**Goal:**
Rewrite the following entries, replacing "computer-use agent" with "desktop automation agent" in every occurrence and leaving all other text unchanged.

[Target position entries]
——————————

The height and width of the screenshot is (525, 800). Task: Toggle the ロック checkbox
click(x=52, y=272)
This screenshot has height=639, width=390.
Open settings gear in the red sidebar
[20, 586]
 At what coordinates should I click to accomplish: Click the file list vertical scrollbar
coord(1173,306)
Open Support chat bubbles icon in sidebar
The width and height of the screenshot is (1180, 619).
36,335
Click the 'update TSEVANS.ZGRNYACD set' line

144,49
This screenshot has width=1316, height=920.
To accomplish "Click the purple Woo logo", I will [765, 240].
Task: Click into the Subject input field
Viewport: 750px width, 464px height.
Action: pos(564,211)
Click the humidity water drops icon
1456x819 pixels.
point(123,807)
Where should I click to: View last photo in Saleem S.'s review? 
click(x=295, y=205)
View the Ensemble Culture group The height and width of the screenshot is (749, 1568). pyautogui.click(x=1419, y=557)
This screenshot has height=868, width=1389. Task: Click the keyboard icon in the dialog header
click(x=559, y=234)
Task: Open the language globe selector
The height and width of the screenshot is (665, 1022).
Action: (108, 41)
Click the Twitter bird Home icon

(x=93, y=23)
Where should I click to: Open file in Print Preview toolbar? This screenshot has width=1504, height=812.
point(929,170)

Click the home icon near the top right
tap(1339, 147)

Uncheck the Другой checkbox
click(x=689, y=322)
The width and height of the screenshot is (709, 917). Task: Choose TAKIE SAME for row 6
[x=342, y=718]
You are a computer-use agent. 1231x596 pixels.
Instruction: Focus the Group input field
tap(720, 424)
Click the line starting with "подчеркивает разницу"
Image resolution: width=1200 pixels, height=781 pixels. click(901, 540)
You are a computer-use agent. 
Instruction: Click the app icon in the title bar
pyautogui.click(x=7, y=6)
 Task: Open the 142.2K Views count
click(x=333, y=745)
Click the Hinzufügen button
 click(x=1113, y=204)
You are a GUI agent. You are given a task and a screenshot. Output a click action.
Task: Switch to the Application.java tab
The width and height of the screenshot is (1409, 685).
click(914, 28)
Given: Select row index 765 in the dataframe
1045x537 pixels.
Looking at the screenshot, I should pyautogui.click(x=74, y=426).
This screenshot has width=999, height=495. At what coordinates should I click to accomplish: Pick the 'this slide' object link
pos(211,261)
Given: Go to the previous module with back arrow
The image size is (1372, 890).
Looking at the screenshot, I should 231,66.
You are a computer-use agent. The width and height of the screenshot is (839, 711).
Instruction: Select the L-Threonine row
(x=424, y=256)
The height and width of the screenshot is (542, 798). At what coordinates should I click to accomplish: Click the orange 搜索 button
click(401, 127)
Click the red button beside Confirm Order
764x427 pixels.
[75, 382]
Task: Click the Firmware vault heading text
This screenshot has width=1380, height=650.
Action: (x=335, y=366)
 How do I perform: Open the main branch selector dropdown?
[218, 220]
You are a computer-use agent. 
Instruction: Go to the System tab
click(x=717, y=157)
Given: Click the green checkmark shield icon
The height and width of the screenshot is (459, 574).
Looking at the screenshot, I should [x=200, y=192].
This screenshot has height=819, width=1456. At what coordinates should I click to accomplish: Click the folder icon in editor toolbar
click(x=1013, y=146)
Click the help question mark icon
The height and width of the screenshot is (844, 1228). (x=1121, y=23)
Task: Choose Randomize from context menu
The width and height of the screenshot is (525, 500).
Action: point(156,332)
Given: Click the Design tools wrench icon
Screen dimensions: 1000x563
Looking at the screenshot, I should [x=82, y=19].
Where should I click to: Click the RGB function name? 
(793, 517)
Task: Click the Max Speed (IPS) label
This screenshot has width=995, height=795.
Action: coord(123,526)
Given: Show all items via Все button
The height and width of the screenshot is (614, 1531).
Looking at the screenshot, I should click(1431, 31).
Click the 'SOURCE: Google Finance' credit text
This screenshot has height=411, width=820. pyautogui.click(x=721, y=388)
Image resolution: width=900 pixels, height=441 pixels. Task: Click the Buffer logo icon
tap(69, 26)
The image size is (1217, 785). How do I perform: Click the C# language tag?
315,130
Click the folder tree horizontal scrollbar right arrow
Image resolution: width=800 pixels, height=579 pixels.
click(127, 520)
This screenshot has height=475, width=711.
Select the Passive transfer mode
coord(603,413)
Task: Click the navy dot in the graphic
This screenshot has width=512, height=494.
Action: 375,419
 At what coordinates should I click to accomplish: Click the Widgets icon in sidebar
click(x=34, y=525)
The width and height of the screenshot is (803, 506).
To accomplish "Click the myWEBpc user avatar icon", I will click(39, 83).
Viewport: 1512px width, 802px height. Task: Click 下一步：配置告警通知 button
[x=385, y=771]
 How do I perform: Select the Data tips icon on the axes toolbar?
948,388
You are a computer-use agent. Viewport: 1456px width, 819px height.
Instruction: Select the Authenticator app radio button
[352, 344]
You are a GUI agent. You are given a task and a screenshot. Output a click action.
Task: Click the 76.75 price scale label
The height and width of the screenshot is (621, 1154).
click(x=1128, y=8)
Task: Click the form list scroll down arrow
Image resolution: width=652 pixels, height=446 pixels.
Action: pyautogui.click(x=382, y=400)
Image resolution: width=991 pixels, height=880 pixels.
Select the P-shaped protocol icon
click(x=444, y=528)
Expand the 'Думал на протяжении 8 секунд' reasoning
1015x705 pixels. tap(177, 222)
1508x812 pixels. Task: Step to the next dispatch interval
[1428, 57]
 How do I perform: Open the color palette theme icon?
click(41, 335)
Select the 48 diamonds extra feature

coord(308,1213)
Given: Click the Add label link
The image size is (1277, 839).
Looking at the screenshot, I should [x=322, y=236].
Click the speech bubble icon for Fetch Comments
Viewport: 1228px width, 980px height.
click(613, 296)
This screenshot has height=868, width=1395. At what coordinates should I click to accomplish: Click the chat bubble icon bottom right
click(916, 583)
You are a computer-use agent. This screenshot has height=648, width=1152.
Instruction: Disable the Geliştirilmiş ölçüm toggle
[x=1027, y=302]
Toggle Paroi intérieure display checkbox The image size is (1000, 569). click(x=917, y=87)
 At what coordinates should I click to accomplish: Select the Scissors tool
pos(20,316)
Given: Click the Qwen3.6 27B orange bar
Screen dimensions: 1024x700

——————————

**Solution for this task:**
The height and width of the screenshot is (525, 800). Task: Toggle the ロック checkbox
click(x=52, y=272)
This screenshot has height=639, width=390.
Open settings gear in the red sidebar
[20, 586]
 At what coordinates should I click to accomplish: Click the file list vertical scrollbar
coord(1173,306)
Open Support chat bubbles icon in sidebar
The width and height of the screenshot is (1180, 619).
36,335
Click the 'update TSEVANS.ZGRNYACD set' line

144,49
This screenshot has width=1316, height=920.
To accomplish "Click the purple Woo logo", I will [765, 240].
Task: Click into the Subject input field
Viewport: 750px width, 464px height.
Action: pos(564,211)
Click the humidity water drops icon
1456x819 pixels.
point(123,807)
Where should I click to: View last photo in Saleem S.'s review? 
click(x=295, y=205)
View the Ensemble Culture group The height and width of the screenshot is (749, 1568). pyautogui.click(x=1419, y=557)
This screenshot has height=868, width=1389. Task: Click the keyboard icon in the dialog header
click(x=559, y=234)
Task: Open the language globe selector
The height and width of the screenshot is (665, 1022).
Action: (108, 41)
Click the Twitter bird Home icon

(x=93, y=23)
Where should I click to: Open file in Print Preview toolbar? This screenshot has width=1504, height=812.
point(929,170)

Click the home icon near the top right
tap(1339, 147)

Uncheck the Другой checkbox
click(x=689, y=322)
The width and height of the screenshot is (709, 917). Task: Choose TAKIE SAME for row 6
[x=342, y=718]
You are a desktop automation agent. 1231x596 pixels.
Instruction: Focus the Group input field
tap(720, 424)
Click the line starting with "подчеркивает разницу"
Image resolution: width=1200 pixels, height=781 pixels. click(901, 540)
You are a desktop automation agent. 
Instruction: Click the app icon in the title bar
pyautogui.click(x=7, y=6)
 Task: Open the 142.2K Views count
click(x=333, y=745)
Click the Hinzufügen button
 click(x=1113, y=204)
You are a GUI agent. You are given a task and a screenshot. Output a click action.
Task: Switch to the Application.java tab
The width and height of the screenshot is (1409, 685).
click(914, 28)
Given: Select row index 765 in the dataframe
1045x537 pixels.
Looking at the screenshot, I should pyautogui.click(x=74, y=426).
This screenshot has width=999, height=495. At what coordinates should I click to accomplish: Pick the 'this slide' object link
pos(211,261)
Given: Go to the previous module with back arrow
The image size is (1372, 890).
Looking at the screenshot, I should 231,66.
You are a desktop automation agent. The width and height of the screenshot is (839, 711).
Instruction: Select the L-Threonine row
(x=424, y=256)
The height and width of the screenshot is (542, 798). At what coordinates should I click to accomplish: Click the orange 搜索 button
click(401, 127)
Click the red button beside Confirm Order
764x427 pixels.
[75, 382]
Task: Click the Firmware vault heading text
This screenshot has width=1380, height=650.
Action: (x=335, y=366)
 How do I perform: Open the main branch selector dropdown?
[218, 220]
You are a desktop automation agent. 
Instruction: Go to the System tab
click(x=717, y=157)
Given: Click the green checkmark shield icon
The height and width of the screenshot is (459, 574).
Looking at the screenshot, I should [x=200, y=192].
This screenshot has height=819, width=1456. At what coordinates should I click to accomplish: Click the folder icon in editor toolbar
click(x=1013, y=146)
Click the help question mark icon
The height and width of the screenshot is (844, 1228). (x=1121, y=23)
Task: Choose Randomize from context menu
The width and height of the screenshot is (525, 500).
Action: point(156,332)
Given: Click the Design tools wrench icon
Screen dimensions: 1000x563
Looking at the screenshot, I should [x=82, y=19].
Where should I click to: Click the RGB function name? 
(793, 517)
Task: Click the Max Speed (IPS) label
This screenshot has width=995, height=795.
Action: coord(123,526)
Given: Show all items via Все button
The height and width of the screenshot is (614, 1531).
Looking at the screenshot, I should click(1431, 31).
Click the 'SOURCE: Google Finance' credit text
This screenshot has height=411, width=820. pyautogui.click(x=721, y=388)
Image resolution: width=900 pixels, height=441 pixels. Task: Click the Buffer logo icon
tap(69, 26)
The image size is (1217, 785). How do I perform: Click the C# language tag?
315,130
Click the folder tree horizontal scrollbar right arrow
Image resolution: width=800 pixels, height=579 pixels.
click(127, 520)
This screenshot has height=475, width=711.
Select the Passive transfer mode
coord(603,413)
Task: Click the navy dot in the graphic
This screenshot has width=512, height=494.
Action: 375,419
 At what coordinates should I click to accomplish: Click the Widgets icon in sidebar
click(x=34, y=525)
The width and height of the screenshot is (803, 506).
To accomplish "Click the myWEBpc user avatar icon", I will click(39, 83).
Viewport: 1512px width, 802px height. Task: Click 下一步：配置告警通知 button
[x=385, y=771]
 How do I perform: Select the Data tips icon on the axes toolbar?
948,388
You are a desktop automation agent. Viewport: 1456px width, 819px height.
Instruction: Select the Authenticator app radio button
[352, 344]
You are a GUI agent. You are given a task and a screenshot. Output a click action.
Task: Click the 76.75 price scale label
The height and width of the screenshot is (621, 1154).
click(x=1128, y=8)
Task: Click the form list scroll down arrow
Image resolution: width=652 pixels, height=446 pixels.
Action: pyautogui.click(x=382, y=400)
Image resolution: width=991 pixels, height=880 pixels.
Select the P-shaped protocol icon
click(x=444, y=528)
Expand the 'Думал на протяжении 8 секунд' reasoning
1015x705 pixels. tap(177, 222)
1508x812 pixels. Task: Step to the next dispatch interval
[1428, 57]
 How do I perform: Open the color palette theme icon?
click(41, 335)
Select the 48 diamonds extra feature

coord(308,1213)
Given: Click the Add label link
The image size is (1277, 839).
Looking at the screenshot, I should [x=322, y=236].
Click the speech bubble icon for Fetch Comments
Viewport: 1228px width, 980px height.
click(613, 296)
This screenshot has height=868, width=1395. At what coordinates should I click to accomplish: Click the chat bubble icon bottom right
click(916, 583)
You are a desktop automation agent. This screenshot has height=648, width=1152.
Instruction: Disable the Geliştirilmiş ölçüm toggle
[x=1027, y=302]
Toggle Paroi intérieure display checkbox The image size is (1000, 569). click(x=917, y=87)
 At what coordinates should I click to accomplish: Select the Scissors tool
pos(20,316)
Given: Click the Qwen3.6 27B orange bar
Screen dimensions: 1024x700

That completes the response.